In 1954, the International Convention for the Prevention of Pollution of the Sea by Oil (OILPOL )16 was adopted in a conference organised by the United Kingdom. Despite IMCO’s limited competence in respect of marine environmental protection, the OILPOL Convention specifically mentioned several functions to be undertaken by IMCO when it came into being. The OILPOL Convention was followed by some environmental protection provisions in the 1958 Law of the Sea conventions: the Convention on Fishing and Conservation of the Living Resources of the High Seas; and the Convention on the Continental Shelf and the Convention on High Seas.17 In fact, the concept of rules of reference discussed in the next chapter in the context of UNCLOS has its origin in the 1958 Convention on High Seas. According to article 25 of that convention: “Every State shall take measures to prevent pollution of the seas from the dumping of radio-active waste, taking into account any standards and regulations which may be formulated by the competent international organisations.” Moreover, referring to 1958 OILPOL Convention, article 24 of the 1958 Convention on High Seas urged the parties to the convention to draw up regulations to prevent pollution of the seas by the discharge of oil from ships, taking account of existing treaty provisions on the subject.
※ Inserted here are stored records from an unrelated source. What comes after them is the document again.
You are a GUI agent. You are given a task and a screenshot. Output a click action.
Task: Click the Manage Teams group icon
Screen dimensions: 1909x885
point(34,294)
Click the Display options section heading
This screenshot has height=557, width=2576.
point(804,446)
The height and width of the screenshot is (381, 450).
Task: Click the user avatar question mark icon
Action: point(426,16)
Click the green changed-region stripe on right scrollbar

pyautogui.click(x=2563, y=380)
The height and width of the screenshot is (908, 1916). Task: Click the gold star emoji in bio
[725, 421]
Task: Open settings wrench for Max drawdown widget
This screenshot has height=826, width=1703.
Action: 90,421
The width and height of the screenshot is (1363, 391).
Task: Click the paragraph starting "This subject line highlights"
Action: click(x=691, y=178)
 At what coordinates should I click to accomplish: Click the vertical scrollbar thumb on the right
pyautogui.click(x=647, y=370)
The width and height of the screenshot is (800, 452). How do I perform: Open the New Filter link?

The IMCO Convention came into effect in 1958, just a few months before the OILPOL Convention entered into force. It provided the organisation the opportunity to assume the management of the OILPOL Convention from the beginning. This IMCO did soon after its establishment. The OILPOL Convention was amended in 1962 and 1969. This development in the international legal framework was complemented by institutional reform within IMO. In 1965, to address the growing concerns regarding oil pollution, IMO initiated the Subcommittee on Oil Pollution under the auspices of its Maritime Safety committee. In 1969, the IMO Assembly renamed the Subcommittee on Oil Pollution as the Subcommittee on Marine Pollution.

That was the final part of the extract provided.